GENEVA (AFP) - The United States and 11 other countries took China to task at the United Nations on Thursday (March 10) over its human rights record and demanded it immediately release all detained activists and lawyers.
"We are concerned about China's deteriorating human rights record, notably the arrests and ongoing detention of rights activists, civil society leaders and lawyers," US ambassador Keith Harper told the UN Human Rights Council in Geneva.
Speaking on behalf of Australia, Britain, Denmark, Finland, Germany, Iceland, Ireland, Japan, Norway, the Netherlands, Sweden and the United States, Harper said that in many cases, those detained "have not been granted access to legal council or allowed visits by family members."
"These actions are in contravention of China's own laws, and international commitments," he said.
Harper came out in support of comments by UN human rights chief Zeid Ra'ad Al Hussein last month raising concerns about the arrest of around 250 lawyers and activists in a crackdown since July 2015.
In comments harshly criticised by Beijing, Zeid said China appeared to be locking up government critics regardless of whether they had committed a crime, and demanded it release those detained "immediately and without conditions."
Harper echoed the call, urging China "to release all rights activists, civil society leaders and lawyers detained for peacefully exercising their freedom of expression or for lawfully practising their profession."
The US ambassador to the UN rights council also raised concerns over "the unexplained recent disappearances and apparent coerced returns of Chinese and foreign citizens from outside mainland China".
"These extra-territorial actions are unacceptable, and out of step with the expectations of the international community and a challenge to the rule-based international order," Harper said.

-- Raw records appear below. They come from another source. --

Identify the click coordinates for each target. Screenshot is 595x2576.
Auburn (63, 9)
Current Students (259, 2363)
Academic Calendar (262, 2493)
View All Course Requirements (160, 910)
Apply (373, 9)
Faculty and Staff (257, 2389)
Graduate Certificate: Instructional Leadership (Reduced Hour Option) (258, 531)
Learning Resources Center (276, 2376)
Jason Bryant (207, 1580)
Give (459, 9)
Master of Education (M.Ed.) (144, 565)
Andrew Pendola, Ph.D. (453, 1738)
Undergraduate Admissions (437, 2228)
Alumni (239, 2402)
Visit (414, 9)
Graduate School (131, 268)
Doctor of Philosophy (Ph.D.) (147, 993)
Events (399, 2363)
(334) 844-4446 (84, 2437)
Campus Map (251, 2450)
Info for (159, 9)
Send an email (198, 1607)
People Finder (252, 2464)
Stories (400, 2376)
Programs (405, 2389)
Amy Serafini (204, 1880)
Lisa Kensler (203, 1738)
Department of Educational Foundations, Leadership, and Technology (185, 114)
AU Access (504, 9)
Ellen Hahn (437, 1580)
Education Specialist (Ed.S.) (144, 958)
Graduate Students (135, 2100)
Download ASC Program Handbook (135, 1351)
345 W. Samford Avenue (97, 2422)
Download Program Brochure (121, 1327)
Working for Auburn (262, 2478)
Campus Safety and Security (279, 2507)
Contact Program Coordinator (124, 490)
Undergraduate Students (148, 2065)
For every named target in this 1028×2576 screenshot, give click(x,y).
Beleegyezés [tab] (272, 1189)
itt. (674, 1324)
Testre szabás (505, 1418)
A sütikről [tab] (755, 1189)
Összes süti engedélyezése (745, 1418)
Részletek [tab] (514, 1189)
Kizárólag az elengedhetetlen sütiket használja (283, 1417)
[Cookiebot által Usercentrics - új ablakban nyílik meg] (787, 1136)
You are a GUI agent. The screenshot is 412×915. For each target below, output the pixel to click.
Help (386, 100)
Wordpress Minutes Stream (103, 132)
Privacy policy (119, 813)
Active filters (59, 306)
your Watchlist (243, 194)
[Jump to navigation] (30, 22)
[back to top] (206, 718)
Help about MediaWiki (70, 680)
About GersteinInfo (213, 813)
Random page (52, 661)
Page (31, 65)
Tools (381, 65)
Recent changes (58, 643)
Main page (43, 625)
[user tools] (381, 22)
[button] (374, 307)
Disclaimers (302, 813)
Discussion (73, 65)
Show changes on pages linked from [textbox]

Five booksellers from Hong Kong's Mighty Current publishing house, known for its salacious titles critical of Beijing, for instance went missing last year.
They all later turned up on television in mainland China to say they had not been abducted, with some providing tearful confessions that they had been smuggling illicit books into the country.
Harper voiced concern over "the increasing number of individuals whose confessions have been aired on state media prior to any indictment or judicial process".
"These actions run contrary to fair trial guarantees enshrined in China's laws, and counter to the rights and freedoms set out in the universal declaration of human rights."